Dziś piątek 13-go. W ubiegłym roku pisałem o piątku 13, dziś więc o trzynastce – szczęśliwej trzynastce!
Trzynastka – od czasów starożytnych często uchodziła za liczbę wróżącą, przede wszystkim dlatego, że następuje po przynoszącej (rzekomo) szczęście 12. U Babilończyków 13 była liczbą zniszczenia tego, co doskonałe i liczbą świata podziemnego. Żydowska kabała zna 13 złych duchów, natomiast w Biblii, 13 rozdział Apokalipsy dotyczy Antychrysta i Bestii.
Warto wiedzieć, że w określonym kontekście 13 jest symbolem siły i wzniosłości, np. Zeusa opisywano niekiedy jako trzynastego w kręgu 12 głównych bogów. Również w Starym Testamencie spotykamy niejednokrotnie 13 jako liczbę zbawienia. W niektórych kulturach indiańskich 13 jest liczbą świętą. Po zsumowaniu tej liczby wychodzi 4. Cztery boki ma kwadrat a więc jedna z podstawowych figur w geometrii, w potocznym języku „cztery kąty” lub „kwadrat” oznacza mieszkanie.
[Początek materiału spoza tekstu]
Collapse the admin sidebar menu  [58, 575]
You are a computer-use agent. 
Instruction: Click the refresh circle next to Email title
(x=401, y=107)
Trzynastka nie jest zła! Obrosła legendami jak czarny kot, nietoperz, zakonnica, wrzos lub chryzantema w domu albo puste wiadra w pomieszczeniu bez mebli. To taka sama liczba jak każda inna, jak inne niesie swoje wibracje, ale z jej rytmu to Ty tworzysz melodię! Trzynastka nie jest zła, ale czy szczęśliwa? Dla kogoś kto w to wierzy, na pewno tak!